Let $K$ be an algebraically closed field and $G$ be the Grassmannian of $k$ planes in some $l$ dimensional vector space $V$ over $K$. Let $V_1\subsetneq ... \subsetneq V_l$ be a flag for $V$. A Schubert variety in $G$ for our flag is $S_{a_1,...,a_k}:=\{\Lambda\in G:dim(\Lambda\cap V_{l-k+i-a_i})\geq i,\ \forall i\}$. A Schubert variety has codimension $\sum a_i$ in $G$. Call a Schubert variety special if $a_i = 0$ for $i>1$.
Let $S_1,...,S_n$ be special Schubert varieties of $Gr$ and let $V_1,V_2$ be distinct irreducible components of $\cap_i S_i$. My question is, must $V_1\cap V_2 = \emptyset$? If so are there any conditions we can impose for this intersection must be empty?
Thanks
I don't think I fully understand the question, but see if this answers it. Look at the Grassmannian $G(2,4)$. For any $2$-plane $F$, the set of all $2$-planes $L$ with $F \cap L \neq 0$ is a Schubert variety, corresponding to the partition $(1)$. (Is that what you mean by special?) Let's call it $X(F)$.
Let $e_1$, $e_2$, $e_3$, $e_4$ be a basis for four-space. Then $X(\mathrm{Span}(e_1, e_2)) \cap X(\mathrm{Span}(e_2, e_3))$ has two components.

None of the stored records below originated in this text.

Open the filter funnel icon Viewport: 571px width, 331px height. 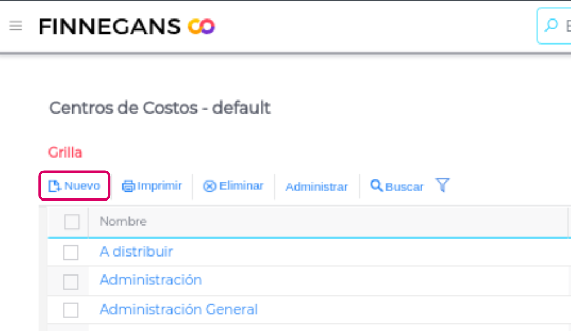(x=443, y=186)
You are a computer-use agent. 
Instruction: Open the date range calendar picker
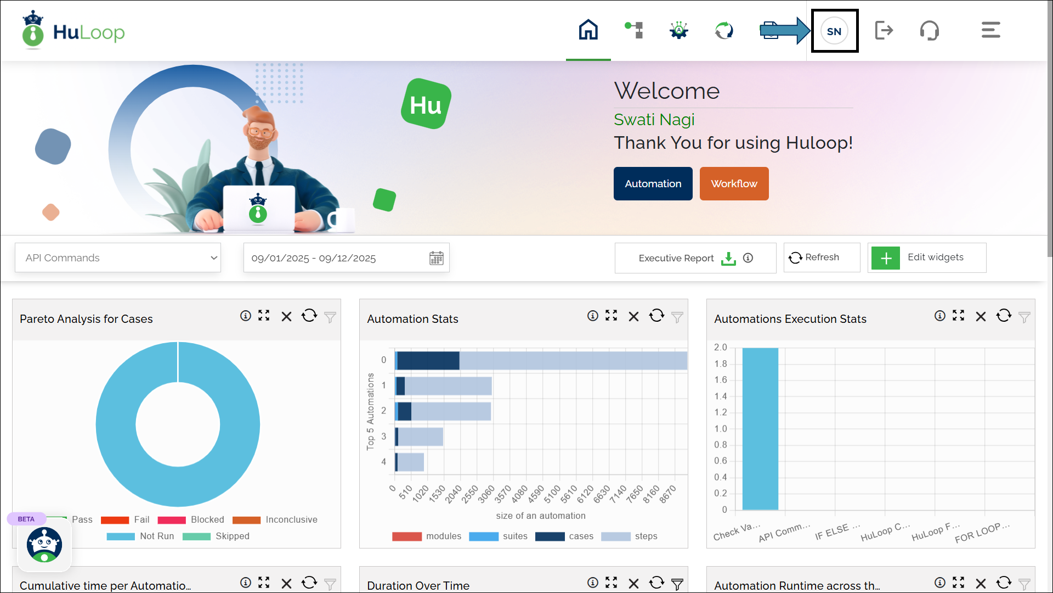[436, 258]
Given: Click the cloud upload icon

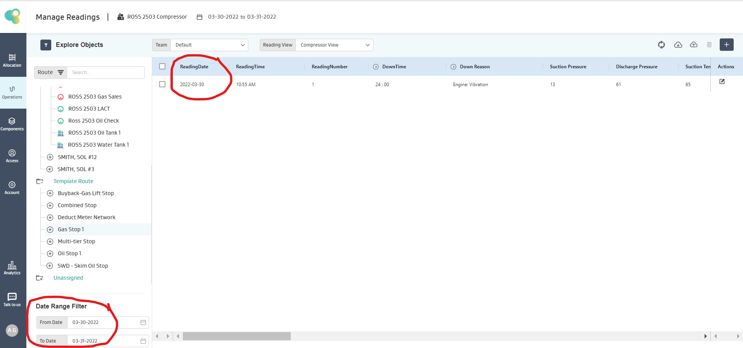Looking at the screenshot, I should [x=694, y=45].
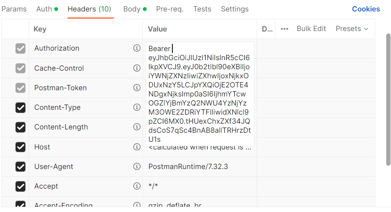Toggle the Accept header checkbox
The image size is (391, 212).
tap(20, 186)
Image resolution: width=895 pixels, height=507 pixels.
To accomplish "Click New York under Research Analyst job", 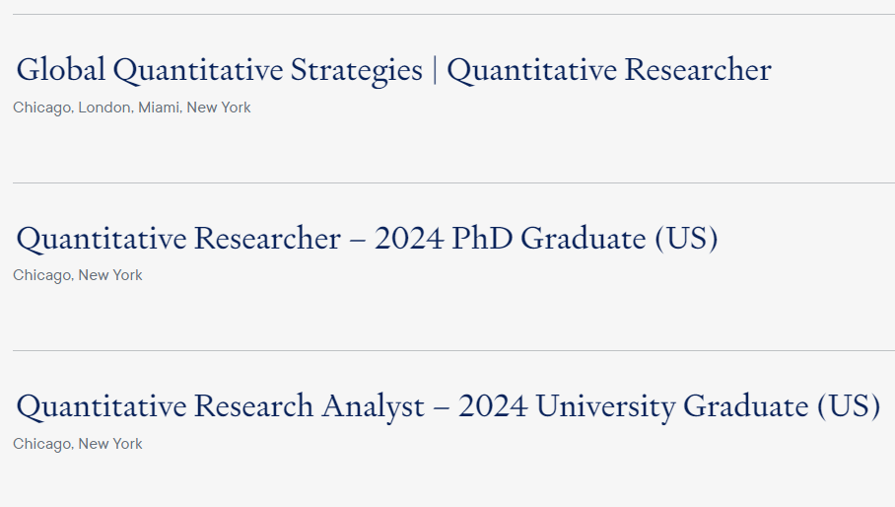I will (x=110, y=444).
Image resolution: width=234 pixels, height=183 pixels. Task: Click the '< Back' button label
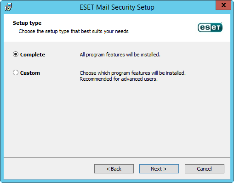click(x=114, y=169)
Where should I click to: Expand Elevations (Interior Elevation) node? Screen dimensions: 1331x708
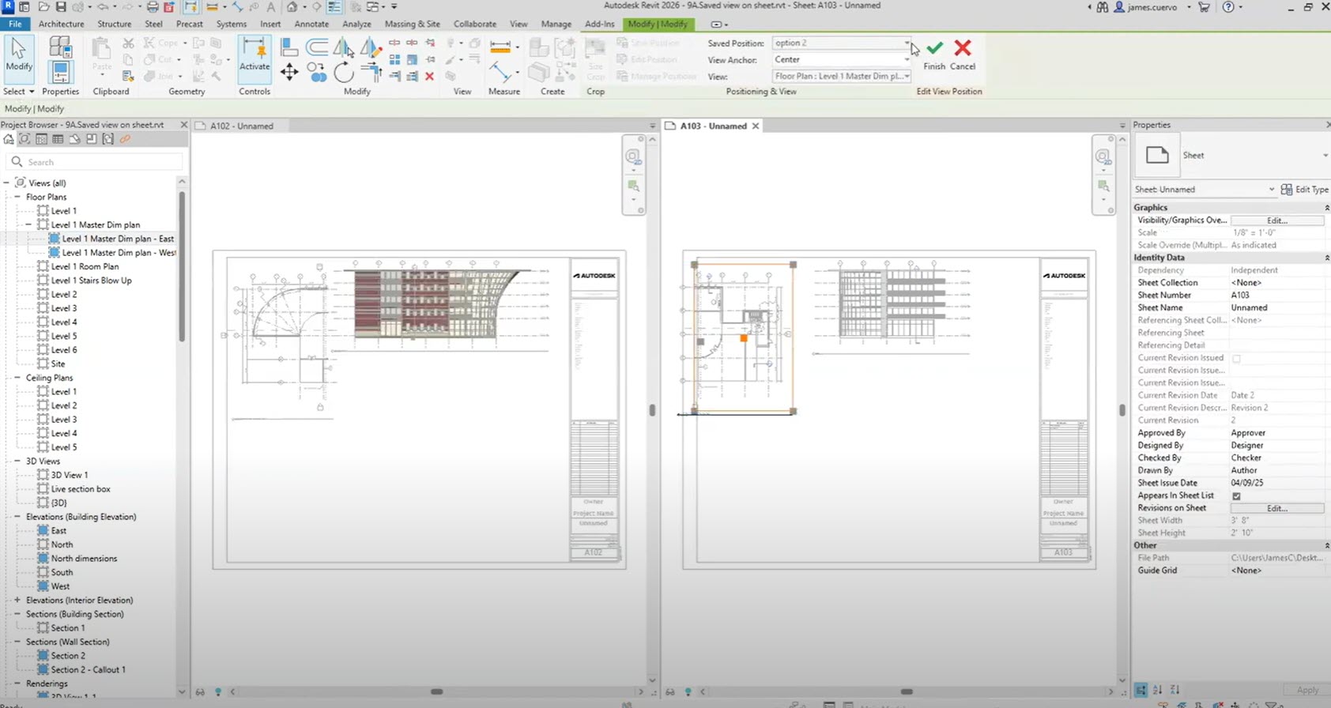pos(17,601)
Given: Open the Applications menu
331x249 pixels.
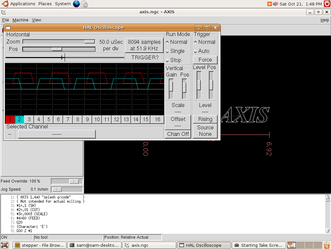Looking at the screenshot, I should (x=22, y=4).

The first component corresponds to $L$ contained in $\mathrm{Span}(e_1, e_2, e_3)$, the second corresponds to $L$ containing $e_2$. These two components meet along a curve, parametrizing those $L$ which are both contained in $\mathrm{Span}(e_1, e_2, e_3)$ and contain $e_2$.